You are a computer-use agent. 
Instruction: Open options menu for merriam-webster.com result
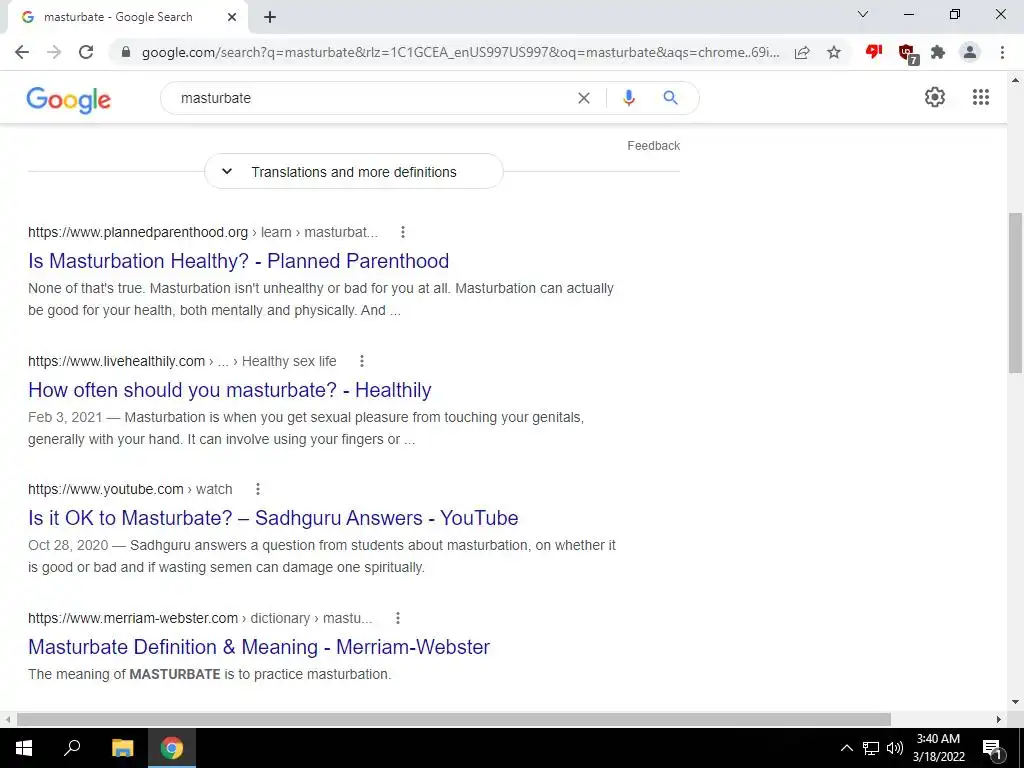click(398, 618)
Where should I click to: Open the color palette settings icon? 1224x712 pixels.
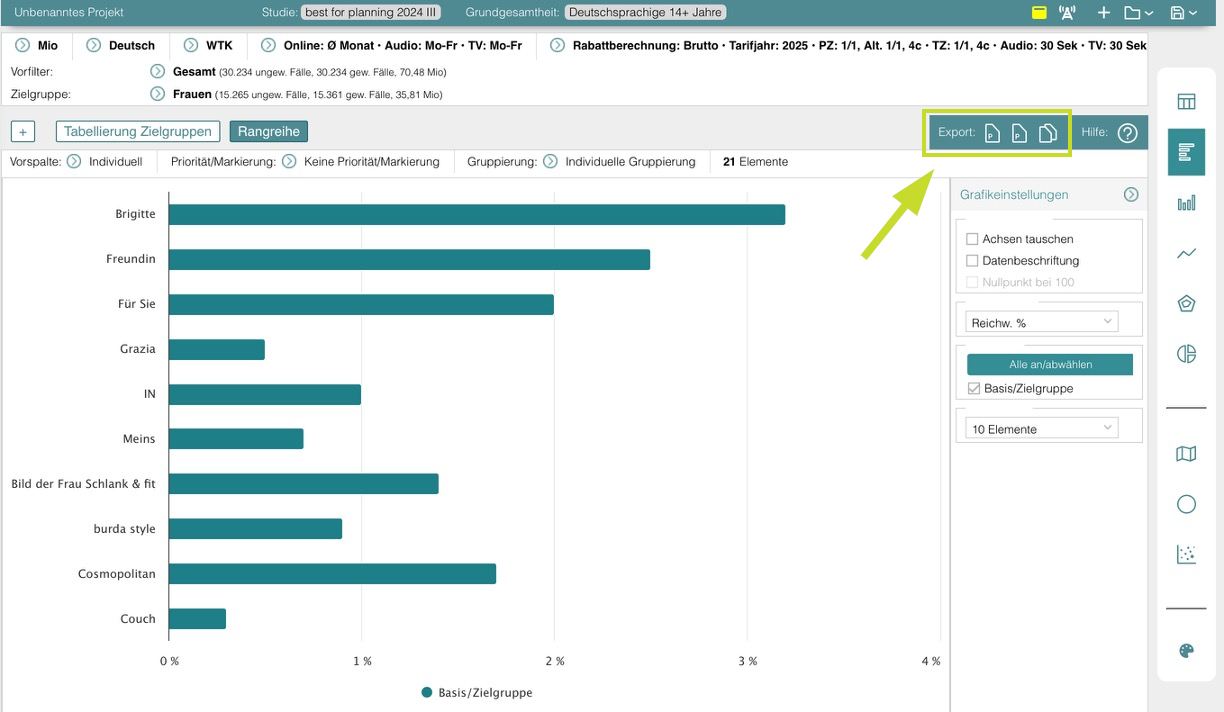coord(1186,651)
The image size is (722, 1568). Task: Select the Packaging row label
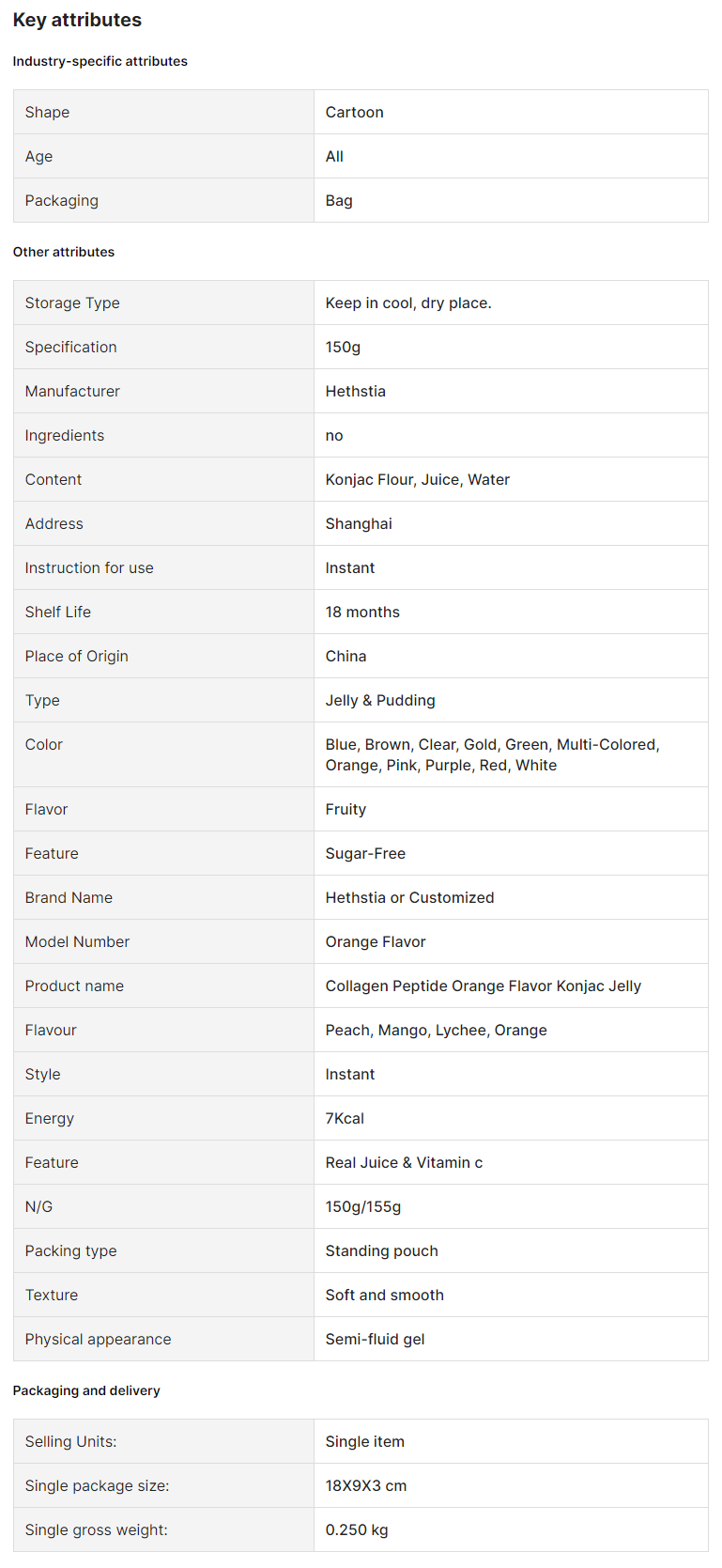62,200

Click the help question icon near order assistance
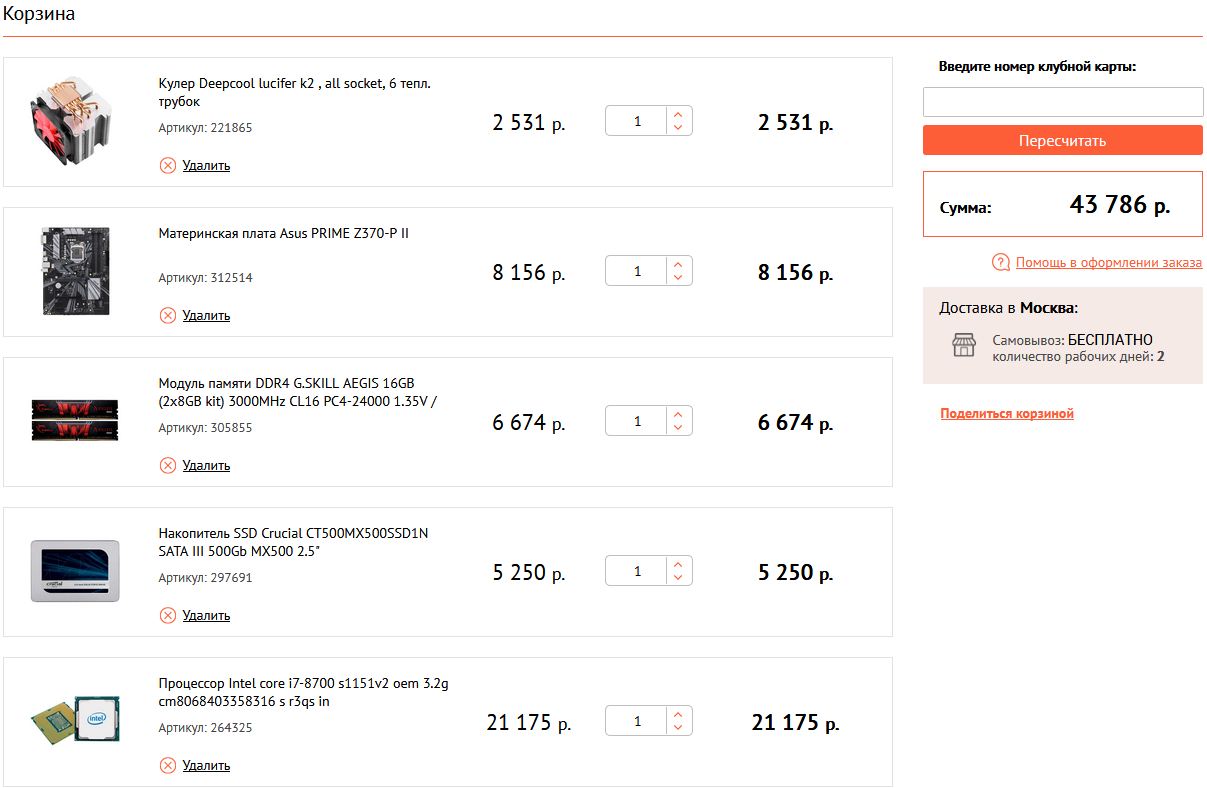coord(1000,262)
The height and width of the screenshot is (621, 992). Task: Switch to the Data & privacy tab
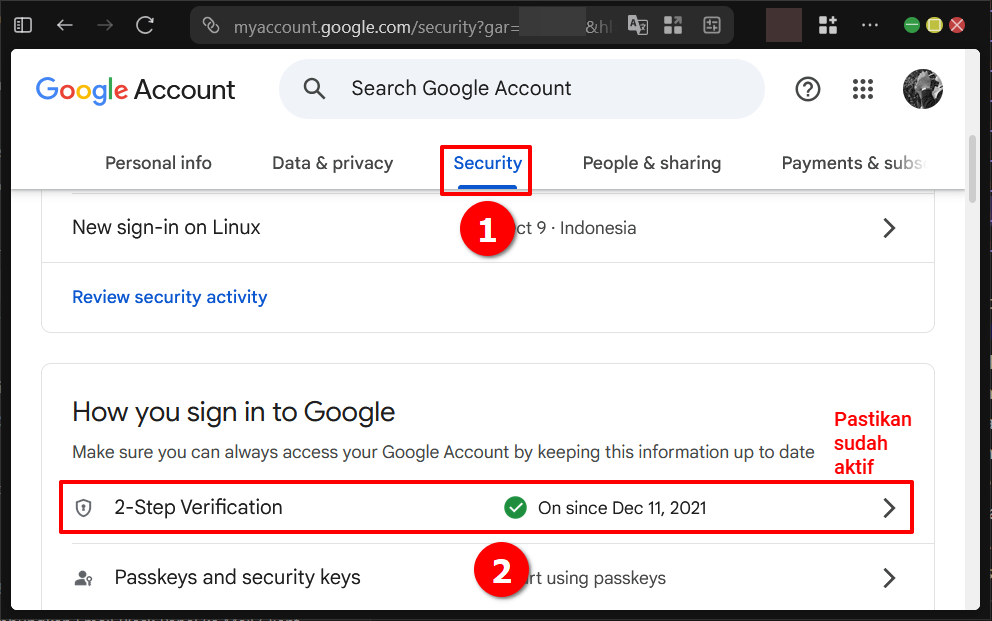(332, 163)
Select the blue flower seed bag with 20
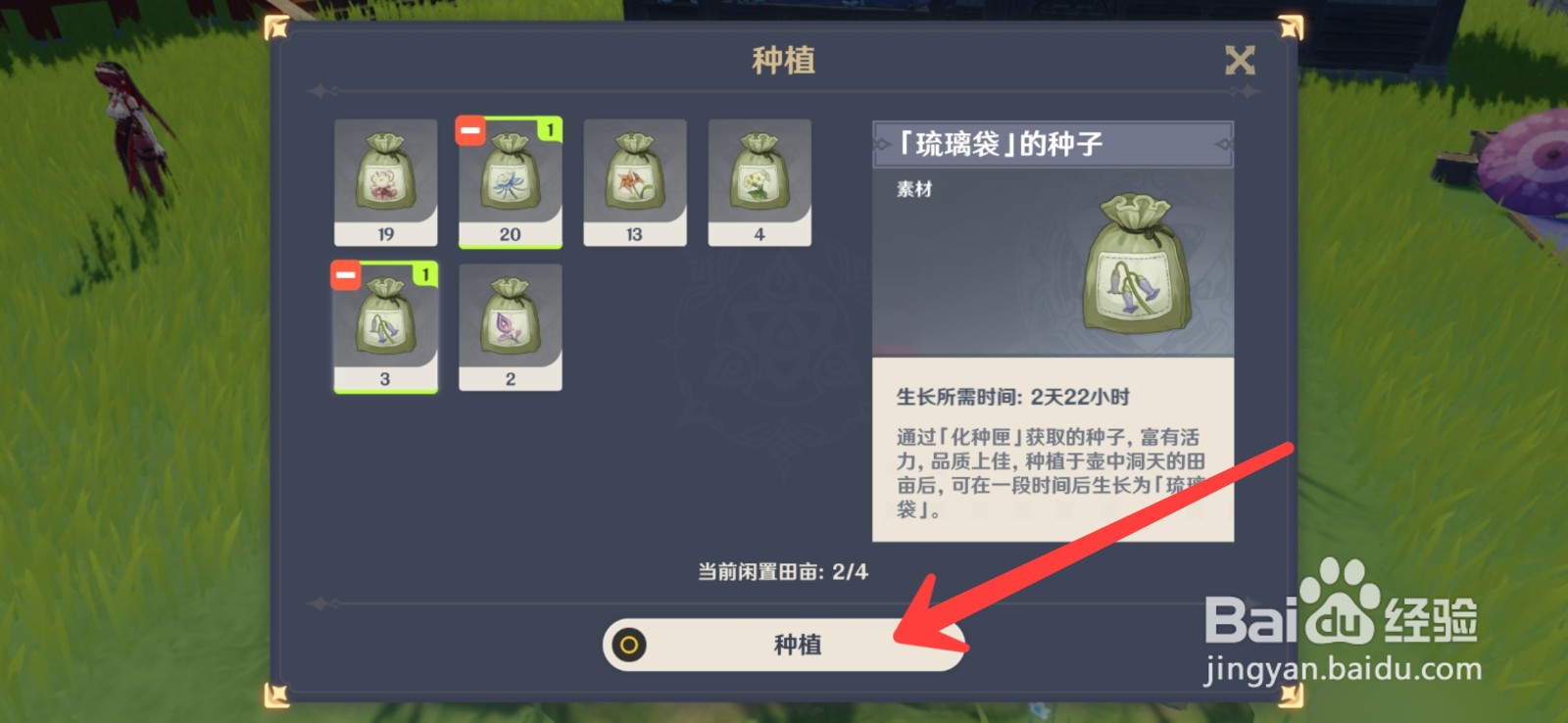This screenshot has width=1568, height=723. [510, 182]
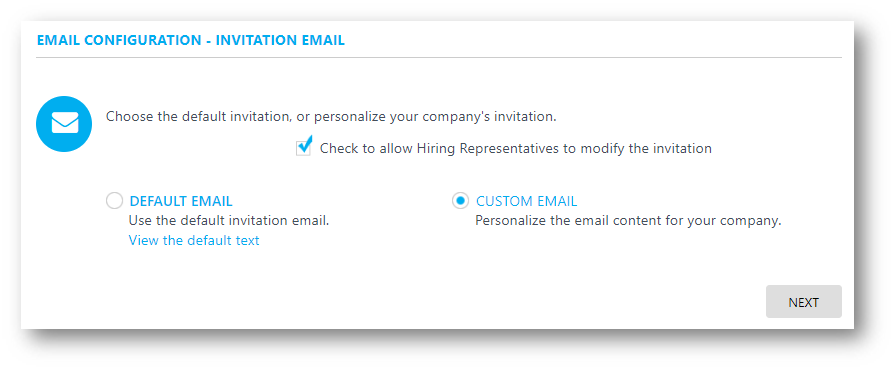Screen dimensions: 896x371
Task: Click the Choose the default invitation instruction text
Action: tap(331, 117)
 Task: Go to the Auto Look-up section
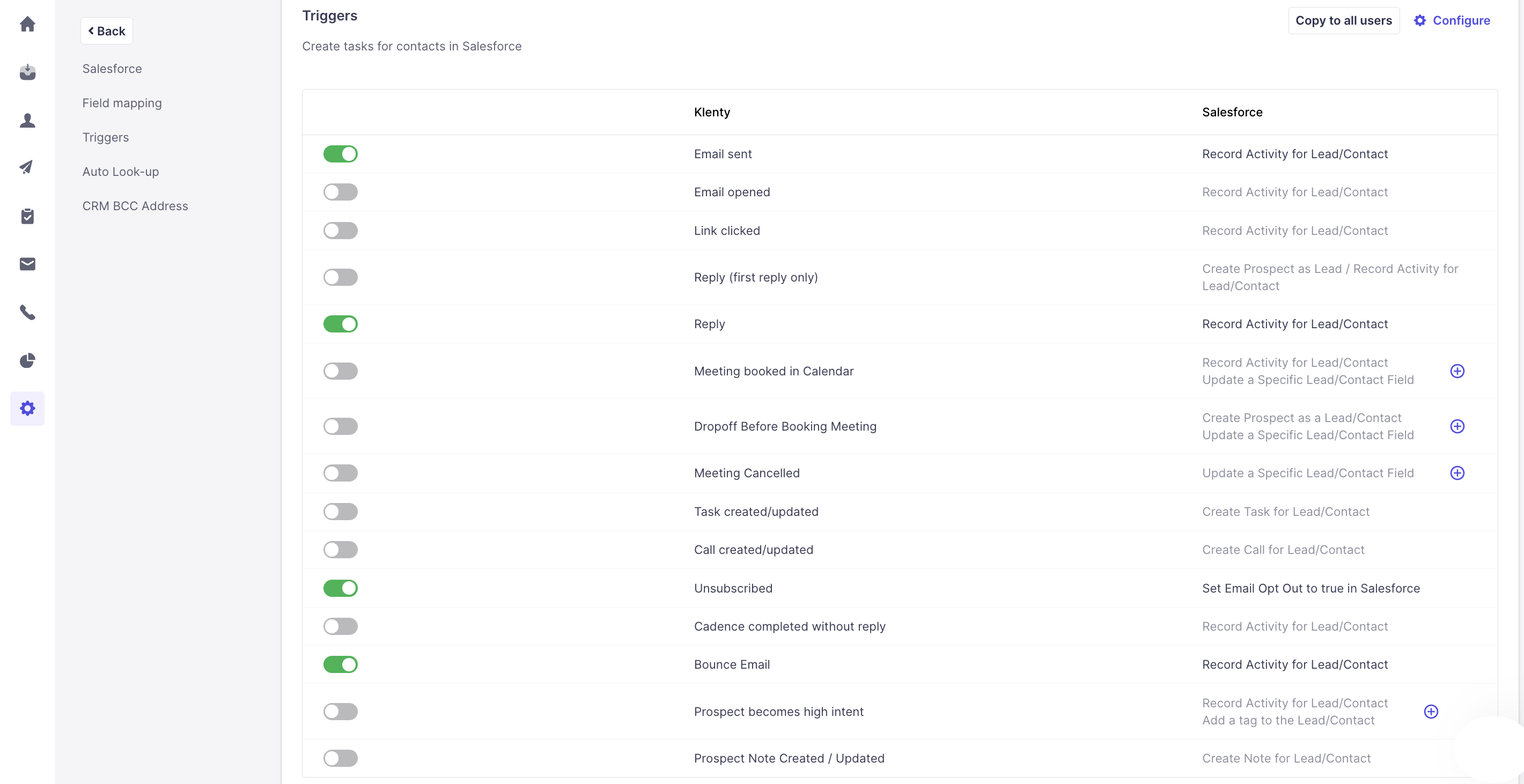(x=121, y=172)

• • • • • • •

The records above are to be transcribed in full, with images omitted.

[Completed exercise]
You are a computer-use agent. 
Instruction: Open options menu for merriam-webster.com result
click(398, 618)
Where should I click to: Open the color palette settings icon? 1224x712 pixels.
coord(1186,651)
The image size is (722, 1568). Task: Select the Packaging row label
62,200

Click the help question icon near order assistance
coord(1000,262)
The height and width of the screenshot is (621, 992). Task: Switch to the Data & privacy tab
(332, 163)
Select the blue flower seed bag with 20
This screenshot has width=1568, height=723. [510, 182]
Screen dimensions: 896x371
Task: Click the Choose the default invitation instruction text
Action: tap(331, 117)
 Task: Go to the Auto Look-up section
(x=121, y=172)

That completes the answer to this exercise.